2008年6月,我在自己的网志上发过一篇文章,到今天都还有人会提起。事情的起点,是客人阿杰传来一则很着急的信息——他说家里一直有黑影飘来飘去。

在那之前的几个月,我帮他做例行的风水看屋时,在他过世父亲的房间里,感觉到一股很沉、完全不会动的气场。后来我入定去看究竟发生了什么事,结果在楼梯口遇到一个穿着笔挺西装的灵体。我问他为什么还留在这里不走,他的答案简单到让人心酸:
“这里是我的家。根本没有人请我上祖先牌位。”

第二天我打电话给阿杰,问他:“你爸爸是不是穿着西装入殓的?”——你知道的,那个年代,马来西亚传统华人家庭很少会这样做。阿杰一听,整个人都呆掉了,因为真的被我说中。后来我们正式把他爸爸请上了神主牌,那些黑影就再也没有出现过。

二、核心问题:临终那一刻的潜意识牵扯
阿杰的爸爸之所以卡在人间,不是因为有什么怨恨,而是因为他完全乱了方向。他这一辈子,潜意识深深地根植在道教的传统里面。可是在他临终前的那段日子,病痛缠身的时候,家人竟然逼他转换宗教。

当一个人在快断气的时候,你忽然扭转他的宗教归属,他对那个新信仰根本就没有用了一辈子才种下去的潜意识根基。一过世,整个人就迷失了——新的路他还没有真正归属,旧的路又被切断了,变成两头都到不了岸,卡在月台的中间。
当年我写下的那句话,到今天还是那么真实:我们要够爱自己的家人,爱到让他们自己选择,人生最后这一程想搭什么交通工具。

三、2026年的成长印记:十八年修行教会我的事
现在回头看2008年那篇文章,我发现自己当时只把它当成一单“灵界运作”的问题来处理——做场法事、送走灵体、搞定这件事。




快二十年过去了,今天我再重新看这件事,对阿杰的家人多了很多同理心,但对于“灵魂自主权”这件事,我的立场反而比以前更加坚定。这些年来,我见过一模一样的情节上演了几十次:子女一片好心,因为怕爸爸妈妈“去错地方”,临终前才硬逼他们转教。
他们看不到的,是这样子做所造成的灵性上的摩擦。

到了2026年,我们常常说人要活出真我、对自己的人生要有自主权,但很少人谈到对自己死亡的那份自主权。真正的灵性成熟,是去尊重一个人用一辈子建立起来的内在罗盘,就算他的罗盘跟你的不一样。你不可能硬生生把一个灵魂,塞进一个他根本没有用一辈子去筑成的模子里面。




四、这股能量,今天摆在哪里
如果你现在正照顾着年纪大或病重的至亲,你很可能会有股很强的冲动,想透过自己信仰的眼光去“救”他。但是,你能给他最伟大的孝心、最深刻的爱,其实就是——空间。
是那种,让他的潜意识可以安心地靠回他人生最强壮的时候,一路支撑着他的那些符号、祷文和传统,舒舒服服走完最后一程的空间。

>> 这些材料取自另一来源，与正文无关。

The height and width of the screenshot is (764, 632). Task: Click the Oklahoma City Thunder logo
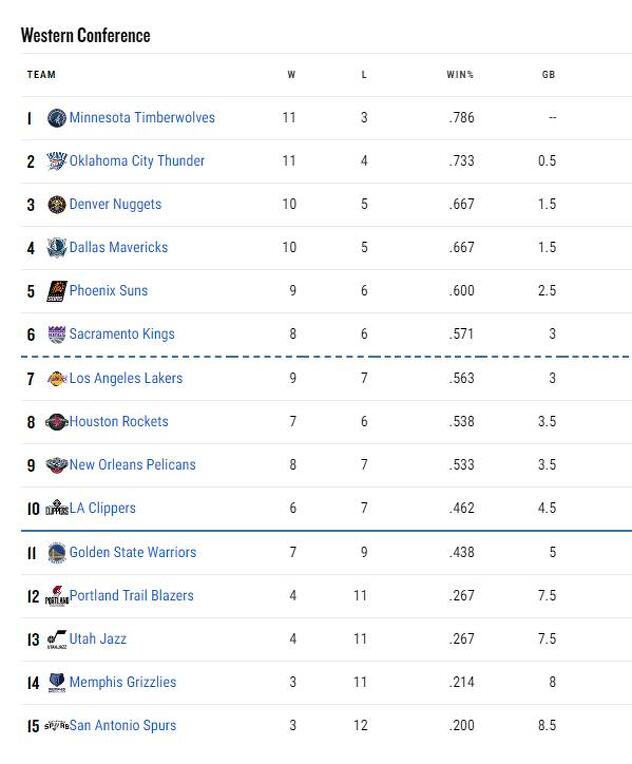tap(57, 161)
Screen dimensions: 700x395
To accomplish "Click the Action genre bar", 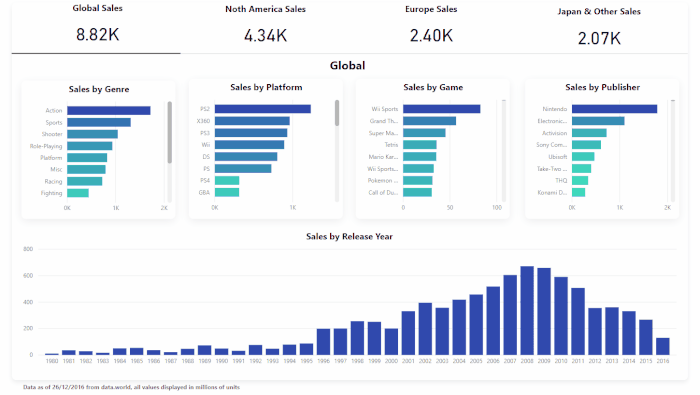I will point(109,110).
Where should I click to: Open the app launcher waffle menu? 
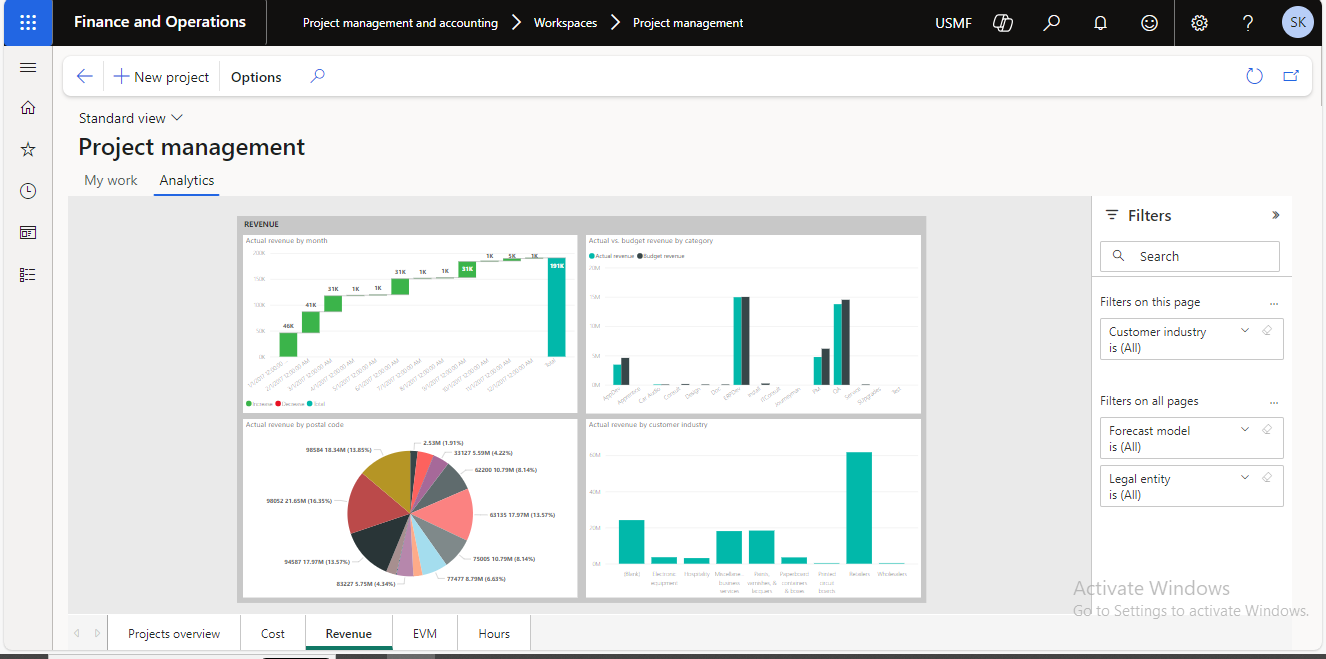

The Deathbed Conversion Trap: Why You Shouldn't "Change the Bus Halfway"




The Flashback: A Shadow in a Western Suit
Back in June 2008, I published a post on this journal that still generates conversations today. It started with a frantic message from a client named Jack, who was seeing moving shadows in his home.

Months earlier, during a routine Feng Shui audit, I had felt a heavy, unmoving presence in his late father’s bedroom. When I later entered meditative stabilization to see what was happening, I encountered a spirit on the staircase wearing a sharp Western suit. When I asked why he was still there, his answer was heartbreakingly simple:
*"This is my home. Nobody invited me to the ancestral tablet."*




When I called Jack the next day to ask if his father had been buried in a Western suit—a rare choice for traditional Chinese families in Malaysia at the time—Jack was stunned. It was true. We resolved the issue by properly inviting his father to the ancestral tablet, and the shadows vanished.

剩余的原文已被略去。